I found you sitting in a Roanoke back yard, and you said welcome home. That was what - 6 years ago? Henry and I took you to his place and for many many weekends we worked on your soggy cabover.
I drew your picture on the whiteboard at work and counted the days 'til you'd be on the road - and so would I. I'd sing of "taillights shining" and anticipate our travels. The heat of summer turned to the cold of winter and finally we took the tarp off. Some mechanical work, then a tow truck ride and a bunch more, and I brought you back to Lynchburg. You were the napmobile in the Timken parking lot as I worked the midnight shift, enabling me to get much needed rest during the last exhausting bit of employment there. You and I went to meetings in Lynchburg, and had campfires at the Moose campground. Danny visited us there, and together we took Danny to Myrtle Beach, where I reunited with an old dear friend.
We visited friends, and we went to work, even at 7 miles per gallon.
You carried my 18th century gear inside, jam packed around the chairs and cabinets. You took the wild mudslide through Belle Grove after the rain and missed all the killer trees. You toted the gear in the utility trailer after I bought that, and we were both relieved that it was no longer stuffed inside. But you wished the trailer had auxilliary brakes, I'm sure. We went to Eastern Rendezvous in Pennsylvania, in Ohio, in West Virginia. After the West Virginia one, you got new rotors. Sorry about that mountain!

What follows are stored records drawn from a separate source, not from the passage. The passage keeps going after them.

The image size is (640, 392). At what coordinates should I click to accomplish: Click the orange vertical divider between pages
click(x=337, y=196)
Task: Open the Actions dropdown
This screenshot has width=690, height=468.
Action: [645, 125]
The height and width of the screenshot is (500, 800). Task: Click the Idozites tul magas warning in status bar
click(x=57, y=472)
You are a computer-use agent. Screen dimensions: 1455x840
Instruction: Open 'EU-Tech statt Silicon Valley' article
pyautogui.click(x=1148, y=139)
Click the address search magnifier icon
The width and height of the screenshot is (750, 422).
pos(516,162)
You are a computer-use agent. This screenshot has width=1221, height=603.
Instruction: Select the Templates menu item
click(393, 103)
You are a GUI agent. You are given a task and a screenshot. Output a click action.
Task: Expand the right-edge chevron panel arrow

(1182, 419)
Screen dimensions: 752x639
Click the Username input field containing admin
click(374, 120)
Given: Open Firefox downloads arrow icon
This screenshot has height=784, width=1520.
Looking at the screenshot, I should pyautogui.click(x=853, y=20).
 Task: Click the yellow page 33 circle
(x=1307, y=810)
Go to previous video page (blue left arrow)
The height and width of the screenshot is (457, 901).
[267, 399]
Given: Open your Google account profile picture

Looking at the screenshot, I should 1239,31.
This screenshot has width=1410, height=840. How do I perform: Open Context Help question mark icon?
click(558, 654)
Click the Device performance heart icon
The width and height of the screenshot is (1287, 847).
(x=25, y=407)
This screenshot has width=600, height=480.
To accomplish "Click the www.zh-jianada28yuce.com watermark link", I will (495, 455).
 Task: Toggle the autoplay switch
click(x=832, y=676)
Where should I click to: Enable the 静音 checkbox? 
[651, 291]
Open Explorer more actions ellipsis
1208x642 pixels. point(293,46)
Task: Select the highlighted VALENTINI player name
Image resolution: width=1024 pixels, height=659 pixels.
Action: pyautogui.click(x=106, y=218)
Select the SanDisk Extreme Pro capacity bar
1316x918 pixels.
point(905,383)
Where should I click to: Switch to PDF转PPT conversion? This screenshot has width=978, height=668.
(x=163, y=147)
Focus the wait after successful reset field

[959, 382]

We went to OVPR many times, and to the girls' house for Christmas, and to Roger & Mitch's for party.
We went to the Coffee Cup Campers campouts. We visited Marsha in Tennessee and went to the bluegrass mexican restaurant in Cosby. Sometimes we'd take a week and just go, like the penny walk I read of as a child, wherever the wind blew us. We went to the Indian convention in Cherokee, and the campout in the spring - twice! How you struggled to get over the Eastern divide with your coil wire burnt! And to the garage in Swannanoa where we'd been before and knew we could get help.
In between, you waited patiently beneath the maple tree in Danny's yard. You took me up to the Izaak Walton campground when the housey thing was too much for me, and we hung out together in the campground and made music.
And then, you made it possible for me to do the work I do now. You and I went all over North Carolina, Virginia, and even into Maryland, to do resets. Remember when you needed a new ignition module on the way home from New Market - we sat by the side of the road for so long waiting for the tow truck, but it was OK - you're a motorhome so I had all I needed for the hours. It was the only time you ever broke down on a work trip. You've been my home, my friend, my comfort, and we've had lots of adventures together. So it is with wistful sadness that I clear out my things. I drag my feet on the chores of cleaning out, hanging for sale signs, etc. Truly, the new motorhome is very nice, and I'm excited to move in - but we don't yet have history together.
I fully expected to be driving you 'til you were all wore out and used up. Since Grandfather put the next one in my life sooner, I can only figure that there is someone waiting for you. It is my hope that person will be as fond of you as I have been and that you will get to travel all of your remaining days. Thank you, Dodge Lodge, for sharing my road for a while.